ケーキショーケースを買い替えるお話 リアルに感じている事

お菓子語り

今回で3回目となるケーキショーケースの買い替えを行いました。お店の顔でもあるショーケースは、時に故障やトラブルに見舞われることもあります。現在買い替えを検討されているオーナーさん、これから新規開店を考えている方の参考になればと、実体験をもとにお伝えします。

買い替えの理由

当店のショーケースの変遷をまとめると、新装開店時の1代目はダイヤ冷機、2代目はアリガ、そして今回3代目はHOSAKA(ホサカ)になりました。

2代目のアリガ製品が10年を超えた頃から、正面のペアガラスが曇り始め、最終的にはお客様が顔を近づけて覗き込まないと中が見えないほどの状態になってしまいました。購入時にペアガラスのリスクについて説明はありませんでした。

ガラスだけを交換する見積もりは約86万円。高額ではありますが、ガラスを直しても冷却機械の寿命を考えると決断に迷いました。結果、撤去費用・運搬・設置込みで約240万円の新規買い替えを選びました。私は現在54歳。あと10年は頑張るつもりですので、思い切って決断しました。

撤去後の様子

現在はメーカーも在庫を持たず受注生産のため、納品まで約1ヶ月半かかりました。特に新規でお店を開く方に注意していただきたいのが設置場所です。室外機を屋外に設置する場合は配管工事が必要となり、後から移動することができません。設置場所は慎重に決めましょう。

13年分の埃が溜まっていました。また、お客様が小銭を落としてしまうことも多く、撤去後に1円・5円・10円・50円・100円玉合わせて900円ほどが出てきました(当店では落とした場合は自己申告で返金しています)。

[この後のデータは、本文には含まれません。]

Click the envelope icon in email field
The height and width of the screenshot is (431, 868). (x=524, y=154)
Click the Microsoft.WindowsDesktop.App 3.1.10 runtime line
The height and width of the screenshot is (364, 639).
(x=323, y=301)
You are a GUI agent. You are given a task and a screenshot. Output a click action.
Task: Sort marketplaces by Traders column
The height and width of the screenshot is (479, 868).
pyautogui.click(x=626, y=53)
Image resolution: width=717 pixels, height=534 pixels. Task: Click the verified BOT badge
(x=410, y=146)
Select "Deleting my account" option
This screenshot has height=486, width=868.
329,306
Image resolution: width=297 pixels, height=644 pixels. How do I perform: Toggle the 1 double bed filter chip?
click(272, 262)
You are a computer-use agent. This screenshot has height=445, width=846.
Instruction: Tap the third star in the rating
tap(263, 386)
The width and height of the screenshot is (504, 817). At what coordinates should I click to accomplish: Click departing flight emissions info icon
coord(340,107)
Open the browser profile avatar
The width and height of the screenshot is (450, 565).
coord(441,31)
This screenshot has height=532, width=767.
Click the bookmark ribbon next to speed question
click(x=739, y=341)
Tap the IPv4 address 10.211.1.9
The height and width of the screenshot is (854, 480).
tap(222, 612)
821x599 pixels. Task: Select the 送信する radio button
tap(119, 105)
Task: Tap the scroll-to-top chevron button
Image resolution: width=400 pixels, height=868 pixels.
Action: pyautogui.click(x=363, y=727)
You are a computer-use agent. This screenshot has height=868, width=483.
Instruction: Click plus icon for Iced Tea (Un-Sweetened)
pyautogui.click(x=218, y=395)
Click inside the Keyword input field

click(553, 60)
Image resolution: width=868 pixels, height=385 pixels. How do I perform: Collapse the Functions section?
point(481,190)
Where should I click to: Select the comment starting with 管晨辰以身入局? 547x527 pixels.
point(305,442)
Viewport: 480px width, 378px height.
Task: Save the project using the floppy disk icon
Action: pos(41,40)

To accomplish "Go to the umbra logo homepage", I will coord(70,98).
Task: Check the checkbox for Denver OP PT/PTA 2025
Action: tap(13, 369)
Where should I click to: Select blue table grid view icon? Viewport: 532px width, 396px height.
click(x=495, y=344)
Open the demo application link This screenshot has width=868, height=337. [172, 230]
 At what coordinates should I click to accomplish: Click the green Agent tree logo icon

底部を外した場所は普段ほぼ掃除できませんが、床の埃は水拭きするだけでかなり綺麗になります。

新しいショーケースの搬入

床の掃除が終わるといよいよ搬入です。作業員の方が慣れた手つきで手際よく設置していきました。並行して屋外では室外機の設置も進み、今回も三菱製の室外機が採用されました。

LEDライトが非常に美しく、ようやくお客様に不便をかけずに済むとほっとしました。設置後はガスの充填、ガス漏れチェック、電源配線を経て試運転。使用上の注意を確認して作業完了となりました。撤去から設置まで、トータル4時間半ほどで終わりました。

まとめ

ショーケースは高額な買い物ですが、費用対効果で考えると意外と合理的です。240万円を10年で割れば年間24万円、月々2万円。人件費と比べればコスパは十分だと思います。大きな設備投資には、こういった視点を持つことが大切です。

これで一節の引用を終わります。